Problem description
The expected output is every entry, copied exactly.

[Available data — start]

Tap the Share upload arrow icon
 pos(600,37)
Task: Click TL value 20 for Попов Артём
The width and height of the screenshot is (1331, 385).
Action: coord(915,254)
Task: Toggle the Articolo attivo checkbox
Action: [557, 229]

[Available data — finish]

Result for this exercise
Tap the Share upload arrow icon
 pos(600,37)
Task: Click TL value 20 for Попов Артём
The width and height of the screenshot is (1331, 385).
Action: coord(915,254)
Task: Toggle the Articolo attivo checkbox
Action: [557, 229]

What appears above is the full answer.